BackgroundInterview Date:April 2019
Gender Identity: Male
Sexual Orientation: Heterosexual
Graduation Year: 2019
High School Experience: I’m from Brooklyn, NY but I went to a private boarding school in Newtown, PA with a graduating class of about 115 students. There was a culture of going to college
First Generation College Student: No
Major: Elementary Education
Extracurricular Activities: I’m a member of a music fraternity and I used to work as a resident adviser.
Did any of your extracurricular activities have a particularly big impact on your experience?
Can you describe the weekly coursework for your major?
It changes each year, but we definitely have a lot of reading, responses and article critiques. We also have a lot of lesson planning and writing about lessons, execution of presentations, and stuff like that. Our major grades are essays and other written work like lessons plans, critiques, and analyses. We don’t have many tests and quizzes.

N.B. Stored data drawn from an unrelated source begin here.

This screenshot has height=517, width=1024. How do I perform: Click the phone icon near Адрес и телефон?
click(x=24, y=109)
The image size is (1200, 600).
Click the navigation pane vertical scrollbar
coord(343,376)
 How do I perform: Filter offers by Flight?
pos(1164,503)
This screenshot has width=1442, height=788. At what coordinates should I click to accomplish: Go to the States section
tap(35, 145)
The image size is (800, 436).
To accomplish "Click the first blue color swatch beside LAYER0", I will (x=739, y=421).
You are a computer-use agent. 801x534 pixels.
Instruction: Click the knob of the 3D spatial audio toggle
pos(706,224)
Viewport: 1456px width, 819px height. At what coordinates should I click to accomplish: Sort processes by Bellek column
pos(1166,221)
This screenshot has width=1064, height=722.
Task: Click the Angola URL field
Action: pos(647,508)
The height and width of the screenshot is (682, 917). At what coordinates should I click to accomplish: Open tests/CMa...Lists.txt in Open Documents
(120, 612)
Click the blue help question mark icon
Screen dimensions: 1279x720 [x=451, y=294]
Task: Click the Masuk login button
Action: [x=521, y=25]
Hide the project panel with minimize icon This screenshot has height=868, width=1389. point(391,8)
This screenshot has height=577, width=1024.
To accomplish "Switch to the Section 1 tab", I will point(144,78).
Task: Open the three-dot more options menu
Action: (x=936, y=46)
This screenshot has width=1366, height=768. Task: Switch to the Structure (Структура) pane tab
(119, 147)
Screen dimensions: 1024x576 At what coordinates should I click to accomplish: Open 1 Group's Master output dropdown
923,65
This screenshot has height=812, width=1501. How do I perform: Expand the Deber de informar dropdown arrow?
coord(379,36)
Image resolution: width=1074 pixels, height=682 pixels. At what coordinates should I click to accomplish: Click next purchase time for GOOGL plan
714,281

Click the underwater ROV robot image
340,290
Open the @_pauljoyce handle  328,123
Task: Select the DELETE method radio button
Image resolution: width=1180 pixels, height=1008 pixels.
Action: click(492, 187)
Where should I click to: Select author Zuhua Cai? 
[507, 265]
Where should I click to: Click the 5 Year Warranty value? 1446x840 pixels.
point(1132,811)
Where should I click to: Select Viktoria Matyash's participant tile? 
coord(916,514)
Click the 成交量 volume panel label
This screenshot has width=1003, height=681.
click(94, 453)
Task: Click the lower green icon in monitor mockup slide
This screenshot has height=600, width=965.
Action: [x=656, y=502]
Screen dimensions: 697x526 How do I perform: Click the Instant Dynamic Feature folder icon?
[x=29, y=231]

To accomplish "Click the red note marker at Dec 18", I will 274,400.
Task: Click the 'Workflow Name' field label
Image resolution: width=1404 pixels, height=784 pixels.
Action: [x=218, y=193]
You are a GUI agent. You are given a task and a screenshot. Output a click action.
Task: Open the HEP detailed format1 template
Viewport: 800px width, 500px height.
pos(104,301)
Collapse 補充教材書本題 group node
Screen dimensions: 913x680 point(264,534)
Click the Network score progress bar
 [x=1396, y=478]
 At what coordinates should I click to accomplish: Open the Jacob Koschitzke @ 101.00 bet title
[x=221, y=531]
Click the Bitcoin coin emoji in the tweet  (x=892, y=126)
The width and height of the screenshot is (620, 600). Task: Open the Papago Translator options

Is there anything you think your major’s department does especially well or poorly?
They do a good job of giving you opportunities to experience the classroom and be involved in one. Something they do poorly is communication. They don’t communicate with the students as well as they could about what certain requirements are and what their expectations are. I also don’t think they’re very good advocates for the students.
How would you describe the learning environment? Do you think it’s particularly competitive or collaborative?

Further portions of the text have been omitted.